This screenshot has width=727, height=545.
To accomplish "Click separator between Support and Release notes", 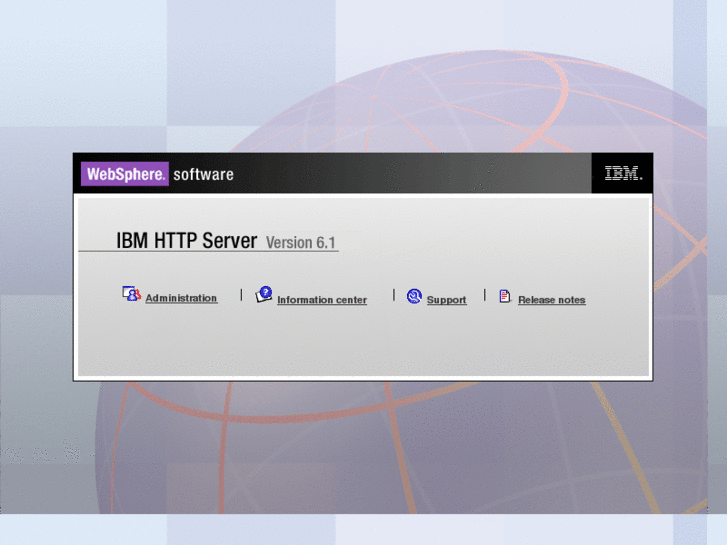I will (x=485, y=295).
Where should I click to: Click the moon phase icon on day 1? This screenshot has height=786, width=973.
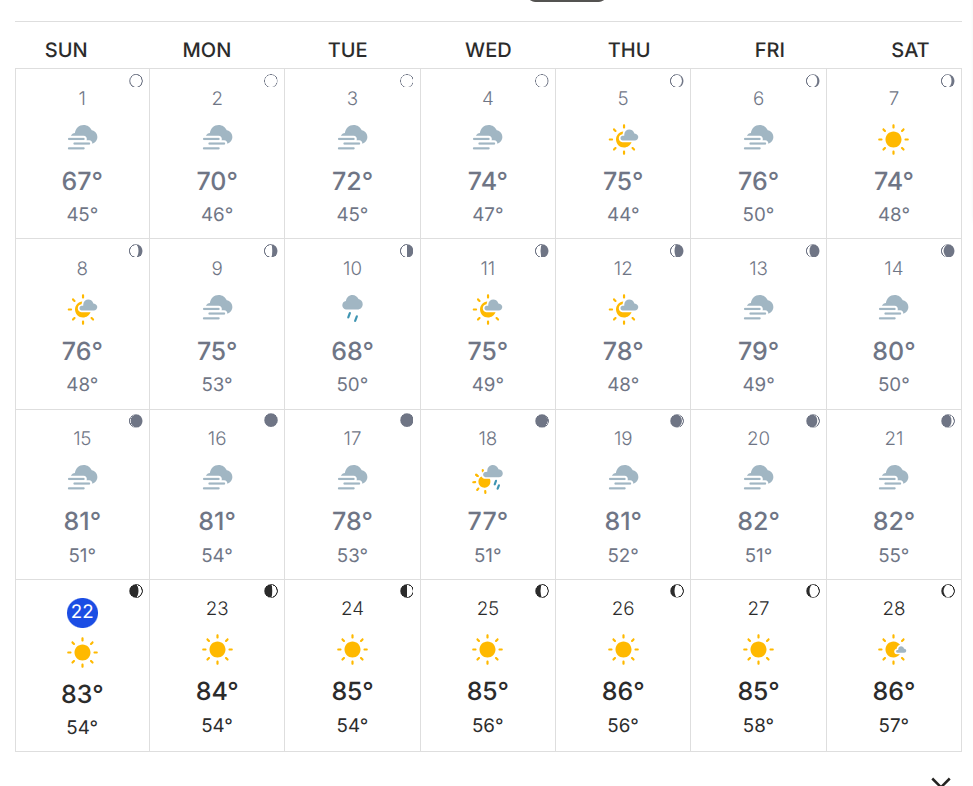point(136,81)
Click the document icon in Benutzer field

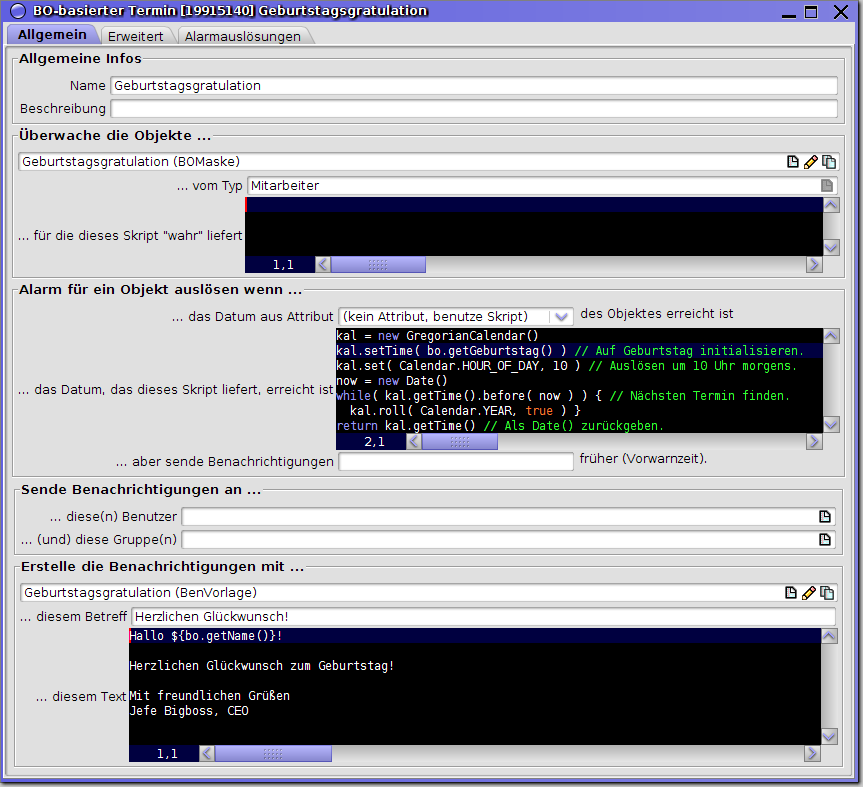825,517
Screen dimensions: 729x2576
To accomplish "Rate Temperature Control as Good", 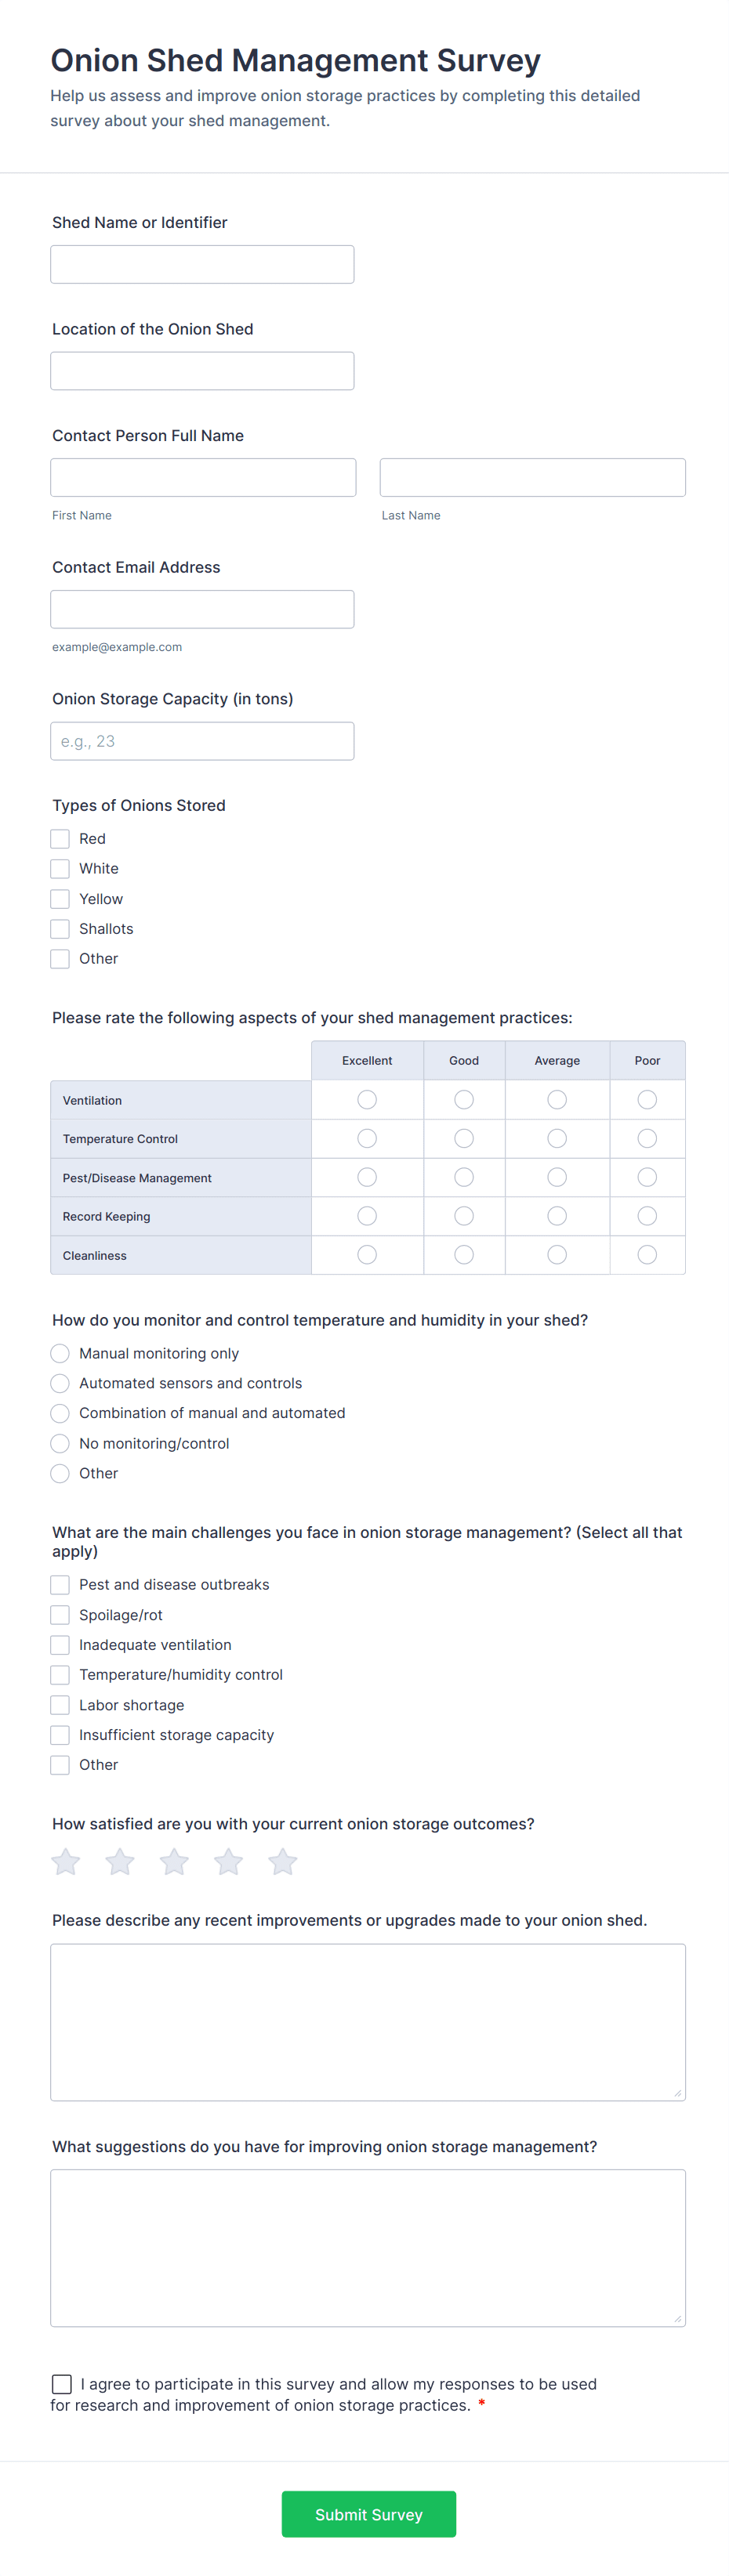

━━━━━━━━━━━━━━━━━━━━━━━━━━━━━━

• To be done: Can you put the lines of the listing above into a JSON list of strings, one string per line? Start with the line containing "Click the document icon in Benutzer field", go through the end of the listing, skip blank lines, and leave out the pictures.

• Solution for this problem:
[
  "Click the document icon in Benutzer field",
  "825,517",
  "Screen dimensions: 729x2576",
  "To accomplish \"Rate Temperature Control as Good\", "
]